What is needed -
Print the records below word for word, beginning with the first line and ending once the line containing "You are a computer-use agent. Screen" is printed.

Material for this exercise -
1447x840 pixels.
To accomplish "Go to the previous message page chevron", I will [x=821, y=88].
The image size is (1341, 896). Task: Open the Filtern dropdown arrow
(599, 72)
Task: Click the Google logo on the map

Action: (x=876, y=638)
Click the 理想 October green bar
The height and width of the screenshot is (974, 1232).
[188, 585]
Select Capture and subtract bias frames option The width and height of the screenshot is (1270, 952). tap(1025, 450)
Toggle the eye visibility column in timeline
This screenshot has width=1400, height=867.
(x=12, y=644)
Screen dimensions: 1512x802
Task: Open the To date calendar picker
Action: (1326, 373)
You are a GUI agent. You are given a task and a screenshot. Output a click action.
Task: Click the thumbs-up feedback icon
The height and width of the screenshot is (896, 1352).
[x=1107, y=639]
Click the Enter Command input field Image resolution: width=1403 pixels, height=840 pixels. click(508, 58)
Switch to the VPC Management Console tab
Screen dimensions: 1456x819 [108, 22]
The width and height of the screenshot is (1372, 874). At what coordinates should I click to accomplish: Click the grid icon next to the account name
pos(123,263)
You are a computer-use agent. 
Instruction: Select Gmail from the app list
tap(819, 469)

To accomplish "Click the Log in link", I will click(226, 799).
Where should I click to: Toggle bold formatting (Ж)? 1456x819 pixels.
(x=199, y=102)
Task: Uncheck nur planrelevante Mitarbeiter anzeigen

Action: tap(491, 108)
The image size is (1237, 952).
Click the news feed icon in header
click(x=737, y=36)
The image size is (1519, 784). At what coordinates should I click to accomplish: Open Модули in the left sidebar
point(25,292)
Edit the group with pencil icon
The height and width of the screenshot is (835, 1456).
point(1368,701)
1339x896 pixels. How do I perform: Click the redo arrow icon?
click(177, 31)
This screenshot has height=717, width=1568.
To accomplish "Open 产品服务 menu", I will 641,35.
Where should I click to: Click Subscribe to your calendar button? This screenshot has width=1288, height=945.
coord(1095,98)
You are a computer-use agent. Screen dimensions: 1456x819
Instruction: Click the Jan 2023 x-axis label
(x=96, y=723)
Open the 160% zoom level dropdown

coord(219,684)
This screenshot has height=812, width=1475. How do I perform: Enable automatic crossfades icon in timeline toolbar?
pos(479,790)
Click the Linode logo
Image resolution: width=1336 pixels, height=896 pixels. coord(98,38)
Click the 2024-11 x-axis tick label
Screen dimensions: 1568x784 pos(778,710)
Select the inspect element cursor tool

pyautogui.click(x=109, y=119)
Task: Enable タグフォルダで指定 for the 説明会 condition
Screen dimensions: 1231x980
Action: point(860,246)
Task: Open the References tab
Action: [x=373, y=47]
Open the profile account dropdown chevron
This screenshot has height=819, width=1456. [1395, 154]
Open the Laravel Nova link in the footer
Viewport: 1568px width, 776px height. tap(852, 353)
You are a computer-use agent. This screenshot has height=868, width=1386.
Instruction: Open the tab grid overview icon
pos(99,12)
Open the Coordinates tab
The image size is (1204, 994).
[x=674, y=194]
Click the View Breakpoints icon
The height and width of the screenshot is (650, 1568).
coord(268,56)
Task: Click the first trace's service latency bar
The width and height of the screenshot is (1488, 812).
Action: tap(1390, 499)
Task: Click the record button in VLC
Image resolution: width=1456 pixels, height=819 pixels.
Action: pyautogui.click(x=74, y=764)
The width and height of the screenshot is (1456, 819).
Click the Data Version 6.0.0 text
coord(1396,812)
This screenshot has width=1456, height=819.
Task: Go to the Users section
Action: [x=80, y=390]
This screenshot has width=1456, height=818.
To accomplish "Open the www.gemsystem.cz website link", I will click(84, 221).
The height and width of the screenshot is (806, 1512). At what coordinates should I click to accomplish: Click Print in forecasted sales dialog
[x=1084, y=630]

Your solution -
1447x840 pixels.
To accomplish "Go to the previous message page chevron", I will [x=821, y=88].
The image size is (1341, 896). Task: Open the Filtern dropdown arrow
(599, 72)
Task: Click the Google logo on the map

Action: (x=876, y=638)
Click the 理想 October green bar
The height and width of the screenshot is (974, 1232).
[188, 585]
Select Capture and subtract bias frames option The width and height of the screenshot is (1270, 952). tap(1025, 450)
Toggle the eye visibility column in timeline
This screenshot has width=1400, height=867.
(x=12, y=644)
Screen dimensions: 1512x802
Task: Open the To date calendar picker
Action: (1326, 373)
You are a GUI agent. You are given a task and a screenshot. Output a click action.
Task: Click the thumbs-up feedback icon
The height and width of the screenshot is (896, 1352).
[x=1107, y=639]
Click the Enter Command input field Image resolution: width=1403 pixels, height=840 pixels. click(508, 58)
Switch to the VPC Management Console tab
Screen dimensions: 1456x819 [108, 22]
The width and height of the screenshot is (1372, 874). At what coordinates should I click to accomplish: Click the grid icon next to the account name
pos(123,263)
You are a computer-use agent. 
Instruction: Select Gmail from the app list
tap(819, 469)

To accomplish "Click the Log in link", I will click(226, 799).
Where should I click to: Toggle bold formatting (Ж)? 1456x819 pixels.
(x=199, y=102)
Task: Uncheck nur planrelevante Mitarbeiter anzeigen

Action: tap(491, 108)
The image size is (1237, 952).
Click the news feed icon in header
click(x=737, y=36)
The image size is (1519, 784). At what coordinates should I click to accomplish: Open Модули in the left sidebar
point(25,292)
Edit the group with pencil icon
The height and width of the screenshot is (835, 1456).
point(1368,701)
1339x896 pixels. How do I perform: Click the redo arrow icon?
click(177, 31)
This screenshot has height=717, width=1568.
To accomplish "Open 产品服务 menu", I will 641,35.
Where should I click to: Click Subscribe to your calendar button? This screenshot has width=1288, height=945.
coord(1095,98)
You are a computer-use agent. Screen dimensions: 1456x819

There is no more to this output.